Taylor Neal

Taylor Neal

A Canadian multi-disciplinary artist, writer, movement instructor, and sex worker’s advocacy support worker, Taylor Neal (she/her/they/them) strives to gain deeper understandings of the endless complexity that is human experience, through translating life into the realm of the tangible via art, both verbal and visual. They are dedicated to living through the senses, finding sensuality in everyday life and recognizing, shamelessly, the less “pretty” side of authentic sensory living with just as much compassion as to the pleasant and sexy. Taylor has a deep passion for the raw and organic along this journey, and they believe creation offers an interactive, sharable route for getting inside one another’s inner worlds. Creating supportive, safe spaces that allows each of us to flourish into the most full version of ourselves, and here lives free beauty. 

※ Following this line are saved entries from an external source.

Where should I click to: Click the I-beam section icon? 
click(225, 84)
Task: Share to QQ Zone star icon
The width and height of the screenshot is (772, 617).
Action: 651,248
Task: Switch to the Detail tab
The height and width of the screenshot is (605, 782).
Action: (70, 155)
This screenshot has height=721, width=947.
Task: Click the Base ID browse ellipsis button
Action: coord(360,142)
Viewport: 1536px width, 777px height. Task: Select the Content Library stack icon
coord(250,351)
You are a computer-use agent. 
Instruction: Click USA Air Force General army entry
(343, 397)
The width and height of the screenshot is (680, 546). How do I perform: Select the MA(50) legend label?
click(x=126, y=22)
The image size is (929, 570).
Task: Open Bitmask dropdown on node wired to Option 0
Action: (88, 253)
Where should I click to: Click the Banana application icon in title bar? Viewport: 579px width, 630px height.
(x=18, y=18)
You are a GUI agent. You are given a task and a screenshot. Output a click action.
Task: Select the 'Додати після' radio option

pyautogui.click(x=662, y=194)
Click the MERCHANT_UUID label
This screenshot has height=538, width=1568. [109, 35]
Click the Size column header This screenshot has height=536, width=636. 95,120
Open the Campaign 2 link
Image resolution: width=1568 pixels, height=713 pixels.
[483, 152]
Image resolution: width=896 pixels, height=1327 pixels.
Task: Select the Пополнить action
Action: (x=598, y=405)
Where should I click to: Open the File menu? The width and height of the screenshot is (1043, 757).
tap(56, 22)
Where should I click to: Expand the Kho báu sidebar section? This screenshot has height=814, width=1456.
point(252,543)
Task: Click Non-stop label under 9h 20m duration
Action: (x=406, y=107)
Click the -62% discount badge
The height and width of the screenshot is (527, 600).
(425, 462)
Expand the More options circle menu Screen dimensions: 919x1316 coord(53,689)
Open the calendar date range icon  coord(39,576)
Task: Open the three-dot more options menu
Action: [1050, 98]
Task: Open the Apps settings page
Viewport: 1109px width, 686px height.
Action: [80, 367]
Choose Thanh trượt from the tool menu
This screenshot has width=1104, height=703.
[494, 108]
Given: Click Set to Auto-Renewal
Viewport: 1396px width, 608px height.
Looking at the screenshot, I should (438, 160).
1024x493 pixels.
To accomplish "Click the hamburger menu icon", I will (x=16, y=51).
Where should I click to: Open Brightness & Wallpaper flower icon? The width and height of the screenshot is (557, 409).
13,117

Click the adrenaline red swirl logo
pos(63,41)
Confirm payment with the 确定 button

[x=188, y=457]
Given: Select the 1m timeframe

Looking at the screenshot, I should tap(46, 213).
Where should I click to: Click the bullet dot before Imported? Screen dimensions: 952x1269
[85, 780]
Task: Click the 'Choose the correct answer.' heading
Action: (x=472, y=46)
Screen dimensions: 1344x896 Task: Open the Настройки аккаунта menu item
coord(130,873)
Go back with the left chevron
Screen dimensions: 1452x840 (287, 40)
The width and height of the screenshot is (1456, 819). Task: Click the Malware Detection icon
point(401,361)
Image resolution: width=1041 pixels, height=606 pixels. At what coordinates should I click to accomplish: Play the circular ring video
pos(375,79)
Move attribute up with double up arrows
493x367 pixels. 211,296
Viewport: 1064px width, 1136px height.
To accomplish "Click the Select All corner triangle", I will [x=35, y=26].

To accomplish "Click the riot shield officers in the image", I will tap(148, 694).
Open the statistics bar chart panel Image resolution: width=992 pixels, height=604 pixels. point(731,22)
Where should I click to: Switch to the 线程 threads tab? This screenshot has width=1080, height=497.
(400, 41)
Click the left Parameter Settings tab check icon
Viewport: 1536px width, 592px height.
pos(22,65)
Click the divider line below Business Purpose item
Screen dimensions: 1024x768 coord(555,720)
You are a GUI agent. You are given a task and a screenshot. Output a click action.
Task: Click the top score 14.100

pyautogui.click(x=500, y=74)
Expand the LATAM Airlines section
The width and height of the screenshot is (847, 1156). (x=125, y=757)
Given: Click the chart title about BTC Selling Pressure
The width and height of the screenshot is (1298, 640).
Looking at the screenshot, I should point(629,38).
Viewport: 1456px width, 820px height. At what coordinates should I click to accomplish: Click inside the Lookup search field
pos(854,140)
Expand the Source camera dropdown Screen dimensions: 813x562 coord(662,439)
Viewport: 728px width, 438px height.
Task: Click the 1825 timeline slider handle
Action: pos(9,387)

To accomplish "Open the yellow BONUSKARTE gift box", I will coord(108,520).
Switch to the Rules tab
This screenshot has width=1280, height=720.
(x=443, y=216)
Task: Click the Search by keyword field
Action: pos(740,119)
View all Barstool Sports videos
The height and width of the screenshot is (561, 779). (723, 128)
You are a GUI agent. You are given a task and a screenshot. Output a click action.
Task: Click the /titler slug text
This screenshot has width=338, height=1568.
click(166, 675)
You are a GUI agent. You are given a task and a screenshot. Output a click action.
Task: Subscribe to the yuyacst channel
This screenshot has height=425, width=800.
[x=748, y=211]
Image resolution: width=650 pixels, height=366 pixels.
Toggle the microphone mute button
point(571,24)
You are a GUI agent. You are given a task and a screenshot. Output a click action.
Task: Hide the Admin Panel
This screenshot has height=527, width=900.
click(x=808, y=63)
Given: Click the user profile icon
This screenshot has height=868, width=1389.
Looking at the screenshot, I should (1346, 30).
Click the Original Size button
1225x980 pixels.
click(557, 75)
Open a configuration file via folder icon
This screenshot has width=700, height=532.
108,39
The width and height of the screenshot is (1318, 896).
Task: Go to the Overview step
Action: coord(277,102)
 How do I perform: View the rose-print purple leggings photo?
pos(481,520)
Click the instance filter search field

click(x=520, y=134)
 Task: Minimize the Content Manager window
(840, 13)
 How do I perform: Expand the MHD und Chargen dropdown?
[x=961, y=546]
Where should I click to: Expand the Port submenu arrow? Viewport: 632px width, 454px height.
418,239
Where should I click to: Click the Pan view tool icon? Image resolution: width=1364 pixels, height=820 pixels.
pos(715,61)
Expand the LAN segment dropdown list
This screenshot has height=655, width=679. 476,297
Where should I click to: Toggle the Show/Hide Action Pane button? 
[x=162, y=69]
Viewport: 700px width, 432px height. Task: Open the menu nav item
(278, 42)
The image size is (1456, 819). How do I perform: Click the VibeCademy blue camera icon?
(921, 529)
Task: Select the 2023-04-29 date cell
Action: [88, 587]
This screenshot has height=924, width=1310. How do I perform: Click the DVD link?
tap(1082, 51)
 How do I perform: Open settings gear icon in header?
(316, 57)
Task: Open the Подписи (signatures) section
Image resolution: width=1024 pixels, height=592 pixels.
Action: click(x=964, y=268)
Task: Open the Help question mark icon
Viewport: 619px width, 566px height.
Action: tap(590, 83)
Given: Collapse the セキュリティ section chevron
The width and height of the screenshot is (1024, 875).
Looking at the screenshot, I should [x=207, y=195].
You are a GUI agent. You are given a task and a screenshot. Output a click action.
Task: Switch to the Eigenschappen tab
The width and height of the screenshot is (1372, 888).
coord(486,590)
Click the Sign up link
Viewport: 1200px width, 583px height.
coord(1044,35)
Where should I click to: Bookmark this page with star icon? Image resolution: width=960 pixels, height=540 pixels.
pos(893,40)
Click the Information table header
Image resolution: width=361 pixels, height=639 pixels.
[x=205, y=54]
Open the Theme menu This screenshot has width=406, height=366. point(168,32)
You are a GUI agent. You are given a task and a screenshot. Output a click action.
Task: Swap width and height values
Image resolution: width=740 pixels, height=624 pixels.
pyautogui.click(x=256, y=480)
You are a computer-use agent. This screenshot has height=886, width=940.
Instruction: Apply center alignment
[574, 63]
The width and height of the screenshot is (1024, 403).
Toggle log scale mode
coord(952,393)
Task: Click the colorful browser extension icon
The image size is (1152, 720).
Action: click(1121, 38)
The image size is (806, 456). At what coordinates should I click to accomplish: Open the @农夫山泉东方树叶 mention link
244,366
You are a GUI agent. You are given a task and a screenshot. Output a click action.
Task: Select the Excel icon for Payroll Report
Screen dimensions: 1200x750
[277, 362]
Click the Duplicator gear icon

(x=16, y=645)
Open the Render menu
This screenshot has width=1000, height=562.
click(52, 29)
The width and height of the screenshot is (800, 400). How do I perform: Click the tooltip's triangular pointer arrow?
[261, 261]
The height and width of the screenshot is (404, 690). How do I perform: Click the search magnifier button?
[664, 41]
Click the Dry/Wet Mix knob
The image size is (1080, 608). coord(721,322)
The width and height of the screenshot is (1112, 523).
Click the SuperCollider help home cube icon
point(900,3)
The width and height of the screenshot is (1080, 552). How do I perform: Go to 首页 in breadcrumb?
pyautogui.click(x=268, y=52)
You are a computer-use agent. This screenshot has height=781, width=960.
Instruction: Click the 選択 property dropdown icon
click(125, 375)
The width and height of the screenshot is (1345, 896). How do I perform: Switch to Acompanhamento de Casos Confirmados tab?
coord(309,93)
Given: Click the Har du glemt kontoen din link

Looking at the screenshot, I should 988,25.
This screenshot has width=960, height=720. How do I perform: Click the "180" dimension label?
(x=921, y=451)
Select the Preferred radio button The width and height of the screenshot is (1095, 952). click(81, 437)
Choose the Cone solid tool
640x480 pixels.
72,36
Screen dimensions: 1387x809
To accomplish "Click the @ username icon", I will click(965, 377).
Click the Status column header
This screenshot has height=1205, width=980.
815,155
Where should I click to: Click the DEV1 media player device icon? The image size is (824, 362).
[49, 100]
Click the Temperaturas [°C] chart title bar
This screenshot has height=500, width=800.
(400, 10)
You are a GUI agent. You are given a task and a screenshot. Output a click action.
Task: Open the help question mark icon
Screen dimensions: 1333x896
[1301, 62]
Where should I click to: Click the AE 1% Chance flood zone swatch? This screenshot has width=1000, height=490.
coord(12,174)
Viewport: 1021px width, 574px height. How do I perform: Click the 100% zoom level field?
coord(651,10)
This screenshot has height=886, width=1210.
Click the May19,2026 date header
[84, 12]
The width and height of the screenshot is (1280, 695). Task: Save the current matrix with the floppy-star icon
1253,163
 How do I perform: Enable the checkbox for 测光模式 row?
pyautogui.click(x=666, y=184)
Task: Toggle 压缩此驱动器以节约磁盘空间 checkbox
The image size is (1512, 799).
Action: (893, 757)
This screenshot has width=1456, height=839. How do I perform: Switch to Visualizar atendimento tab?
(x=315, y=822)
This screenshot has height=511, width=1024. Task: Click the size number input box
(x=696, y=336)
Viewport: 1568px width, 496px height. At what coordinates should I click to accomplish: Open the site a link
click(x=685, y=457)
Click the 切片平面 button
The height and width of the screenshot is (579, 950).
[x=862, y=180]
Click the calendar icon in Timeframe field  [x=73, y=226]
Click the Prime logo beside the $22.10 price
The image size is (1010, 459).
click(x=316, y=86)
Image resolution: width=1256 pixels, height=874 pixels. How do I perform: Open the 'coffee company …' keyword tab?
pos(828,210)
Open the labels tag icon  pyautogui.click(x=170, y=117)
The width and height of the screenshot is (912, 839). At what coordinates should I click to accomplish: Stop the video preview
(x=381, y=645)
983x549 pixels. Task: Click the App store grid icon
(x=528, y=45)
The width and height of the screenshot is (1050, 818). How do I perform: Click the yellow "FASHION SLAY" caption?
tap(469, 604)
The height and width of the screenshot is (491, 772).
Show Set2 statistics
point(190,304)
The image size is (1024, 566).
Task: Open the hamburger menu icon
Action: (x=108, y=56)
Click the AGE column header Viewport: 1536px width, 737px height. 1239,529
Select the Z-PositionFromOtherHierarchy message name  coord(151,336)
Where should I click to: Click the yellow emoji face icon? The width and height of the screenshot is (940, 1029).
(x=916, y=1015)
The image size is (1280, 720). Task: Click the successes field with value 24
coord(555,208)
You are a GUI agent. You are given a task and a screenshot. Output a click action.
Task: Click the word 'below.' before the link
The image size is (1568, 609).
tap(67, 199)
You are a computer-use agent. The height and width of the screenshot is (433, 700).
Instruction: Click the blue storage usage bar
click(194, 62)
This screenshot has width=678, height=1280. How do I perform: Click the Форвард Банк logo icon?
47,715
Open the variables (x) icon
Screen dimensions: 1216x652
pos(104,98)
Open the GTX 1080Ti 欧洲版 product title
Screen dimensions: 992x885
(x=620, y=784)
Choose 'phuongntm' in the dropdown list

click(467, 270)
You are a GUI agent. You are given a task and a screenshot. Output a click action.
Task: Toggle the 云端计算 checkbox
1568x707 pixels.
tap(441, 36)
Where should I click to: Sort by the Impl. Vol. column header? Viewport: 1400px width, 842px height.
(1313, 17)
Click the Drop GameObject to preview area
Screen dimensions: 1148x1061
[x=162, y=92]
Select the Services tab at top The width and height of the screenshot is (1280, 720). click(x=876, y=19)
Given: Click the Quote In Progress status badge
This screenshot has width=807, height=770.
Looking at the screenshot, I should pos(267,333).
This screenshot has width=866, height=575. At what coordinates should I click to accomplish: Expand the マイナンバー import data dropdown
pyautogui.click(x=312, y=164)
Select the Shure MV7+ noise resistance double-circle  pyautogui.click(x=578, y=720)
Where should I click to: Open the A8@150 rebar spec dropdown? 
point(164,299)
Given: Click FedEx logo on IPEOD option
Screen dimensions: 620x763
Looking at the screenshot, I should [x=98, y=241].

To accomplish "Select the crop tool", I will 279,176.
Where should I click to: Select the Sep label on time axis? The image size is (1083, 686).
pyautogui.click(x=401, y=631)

Practically, Taylor combines their background in dance and performance, their passion for the written word, and their curiosity within contemporary visual art and photography, with their studies in Communications, Art History, Feminist Theory, and Design for Theatre at Concordia University in Montreal, and Fashion Design at RMIT University in Melbourne. Their cumulative artistic, somatic, and literary practice comes together as a holistic exploration of identity, movement, sexuality, and how the embodied subject navigates space and the natural world. Further, Taylor takes their artistic practice and experience as a yoga instructor into the world of social work in Vancouver’s DTES, dedicated to the mission of uplifting the voices of women and gender diverse folks experiencing marginalization and inequality in the sex work industry. 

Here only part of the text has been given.